An alternative test has been suggested by . Research has shown that the Binomial test, or the associated confidence interval, can have large variation, depending on \(n\) and \(\pi_0\). An alternative is Jeffrey’s prior test, which is a Bayesian test.
It is similar to the Binomial test in that it also assumes a Binomial distribution for the independent defaults, compares forecast PDs with observed defaults. The null hypothesis is that the PD estimate for a rating grade is greater than the true one (one-sided hypothesis test), i.e. \(H_0: \ \pi \leq \pi_0\). The alternative hypothesis is that the PD is greater than \(\pi_0\).
However, the distribution of defaults is modeled from a Bayesian perspective. It assumes that the true PD is not a fixed parameter but rather a random variable with a prior distribution, which has to be specified. If the prior is a Beta distribution, then the posterior distribution of defaults is also a Beta distribution because the Beta distribution is the conjugate prior for the Binomial distribution.
Let the number of defaults be binomially distributed, i.e., \(D\sim Bin(n,\pi)\) and let the true PD \(\pi\) have prior \(Beta(\alpha, \beta)\).
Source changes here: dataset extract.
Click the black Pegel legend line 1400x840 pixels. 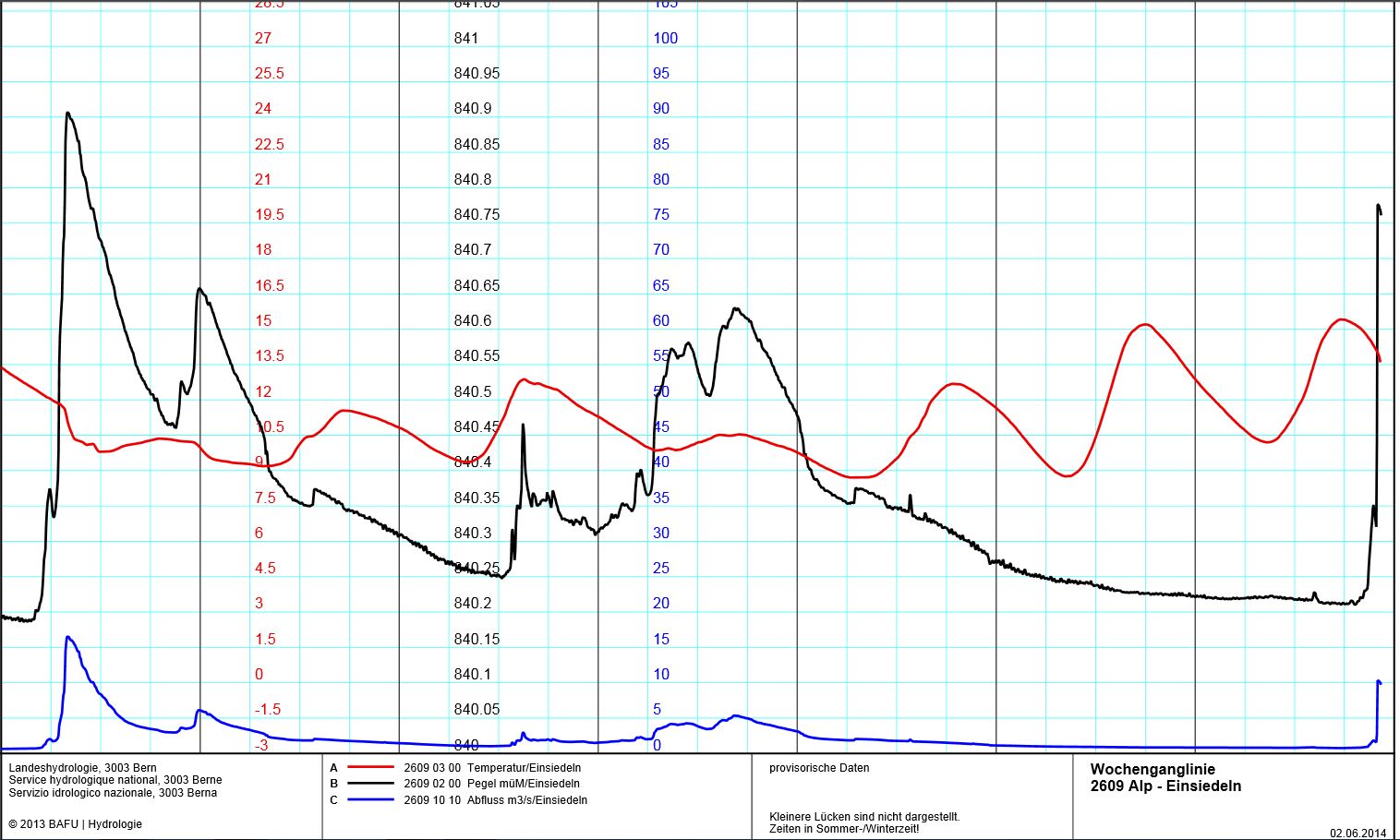click(370, 784)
Then the posterior of \(\pi\) is \(Beta(d+\alpha, n-d+\beta)\) for a given default number \(d\). A special prior Beta distribution, is the Jeffrey’s prior \(Beta(0.5, 0.5)\). Hence, the posterior of \(\pi\) is \(Beta(d+0.5, n-d+0.5)\). An analogy to the p-value is computed as the value of the CDF of this posterior Beta-distribution, evaluated at the predicted PD \(\pi_0\). As before, high default rates yield rejection of \(H_0\).
Let’s have a look at the above example with \(n=6\), \(d=2\) and a default rate \(d/n=0.3333\). We plot \(\pi_0=0.0367\), the observed default rate, Jeffrey’s prior and the posterior distribution. We also compute the value of the CDF of this posterior distribution which yields 0.0044. Hence, a predicted PD of 0.0367 is very unlikely given the observed number of defaults.
Note the difference in interpretation: in the Binomial test, we conclude that the occurrence of a number of defaults or less is likely or unlikely, given the PD prediction is correct. In the Jeffrey’s test, we conclude that a true PD being equal or lower than the predicted PD is unlikely, given the observed number of defaults. This is due to the Bayesian perspective of the latter.